Thought about it some more... this whole scenario makes sense in only the narrowist of contexts. Very few applications directly serve UGC to the public, and a lot of applications are B2B. You're authenticated, and there's a link to your employer (or you if you're self-employed). Uploaded data isn't made visible to the public. Services are often limited to a legal jurisdiction. If you want to upload your unencrypted child porn to a record in Google's Firebase database, you go ahead. The feds could use some easy cases.

bobdvb · 2024-03-20T09:29:54 1710926994

There's little point in not writing it to disk, the idea of holding it in RAM vs writing a file to disk is moot. You've got to handle it and the best way of handling that kind of thing at scale is to write it to a temporary disk and then have a queue process work over the files doing the analysis.

No serious authority is going to hang you for UGC which is illegal material in storage while you process it. Heck, you can even allow stuff to go straight to publicly accessible if you have robust mechanisms for matching and reporting. The authorities won't take a hard line against a platform which is open to the public as long as they have the right mitigations in place. And they won't immediately blame you unless you act as a safe haven.

A sensible architectural pattern for binary UGC upload data would plan to put it in object storage and then deal with it from there.

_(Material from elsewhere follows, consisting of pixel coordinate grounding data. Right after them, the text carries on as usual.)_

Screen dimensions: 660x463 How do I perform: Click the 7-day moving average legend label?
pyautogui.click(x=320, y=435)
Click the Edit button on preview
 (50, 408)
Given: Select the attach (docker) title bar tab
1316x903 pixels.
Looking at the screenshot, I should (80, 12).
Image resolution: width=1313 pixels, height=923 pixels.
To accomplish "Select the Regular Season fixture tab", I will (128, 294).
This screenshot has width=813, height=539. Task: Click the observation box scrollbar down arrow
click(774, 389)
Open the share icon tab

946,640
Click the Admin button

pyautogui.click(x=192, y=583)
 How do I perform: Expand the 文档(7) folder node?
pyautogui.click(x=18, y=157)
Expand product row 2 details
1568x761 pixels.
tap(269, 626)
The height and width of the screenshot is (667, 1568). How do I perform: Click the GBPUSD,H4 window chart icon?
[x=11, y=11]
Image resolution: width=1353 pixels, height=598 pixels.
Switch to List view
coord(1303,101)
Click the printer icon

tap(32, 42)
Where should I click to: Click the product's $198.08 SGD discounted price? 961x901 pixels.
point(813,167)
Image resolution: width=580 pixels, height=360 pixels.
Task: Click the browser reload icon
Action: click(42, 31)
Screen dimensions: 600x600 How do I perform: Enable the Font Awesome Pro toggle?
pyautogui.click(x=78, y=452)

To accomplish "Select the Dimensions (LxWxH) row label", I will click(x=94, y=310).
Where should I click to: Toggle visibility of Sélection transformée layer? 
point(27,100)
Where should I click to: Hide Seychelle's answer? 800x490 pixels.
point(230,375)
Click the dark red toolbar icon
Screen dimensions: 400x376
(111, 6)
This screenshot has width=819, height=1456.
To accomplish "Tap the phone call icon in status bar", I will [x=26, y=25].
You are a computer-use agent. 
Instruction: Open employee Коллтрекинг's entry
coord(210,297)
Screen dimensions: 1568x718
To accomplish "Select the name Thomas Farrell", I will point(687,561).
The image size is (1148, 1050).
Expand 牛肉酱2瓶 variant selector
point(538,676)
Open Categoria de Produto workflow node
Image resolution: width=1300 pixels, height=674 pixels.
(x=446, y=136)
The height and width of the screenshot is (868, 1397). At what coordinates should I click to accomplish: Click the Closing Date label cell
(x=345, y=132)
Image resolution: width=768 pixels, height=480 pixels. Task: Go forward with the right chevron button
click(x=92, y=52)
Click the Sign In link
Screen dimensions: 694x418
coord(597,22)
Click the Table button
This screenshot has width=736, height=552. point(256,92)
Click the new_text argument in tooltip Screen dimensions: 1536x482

maxcoder4 · 2024-03-19T10:49:22 1710845362

I have never in my life wrote a "child porn validator" that restrict files uploaded by users to "non child porn". This sound nontrivial and futile (every bad file can also be stored as a zip file with a password). This sound like an example of a "think of the children" fallacy.

I also find the firebase model weird (but I didn't use it yet), but not for the child porn reasons.

abeisgreat · 2024-03-18T15:23:51 1710775431

Writing directly to Firebase is rarely done past the MVP stage. Normally it's the reading which is done directly from the client. Generally writes are bounced through Cloud Functions or a traditional server of some form. Some also "fan out" data, where a user has a private area to write to (say a list of tweets) then they get "fanned out" to follower's timelines via an async backend process which does any verification / cleansing as needed.

xyzeva · 2024-03-18T23:45:10 1710805510

Sadly, most developers don't know this and continue to write from frontend, almost all of the apps and websites we found did this.

refulgentis · 2024-03-18T14:55:23 1710773723

It's a really good question

context: I have a near-100% naive perspective. Mobile dev whose built out something approximating Perplexity on Supabase. I have to use edge functions for ex. CORS, but by and large, logic is all in the app.

Probably because the client is in Flutter, and thus multiplatform & web in one, I see manipulating the input on both the client and server as code duplication and error prone.

I think if I was writing separate native apps, I'd push everything through edge functions, approximating your point: better to have that sensitive logic of what exactly is committed to the DB in one place.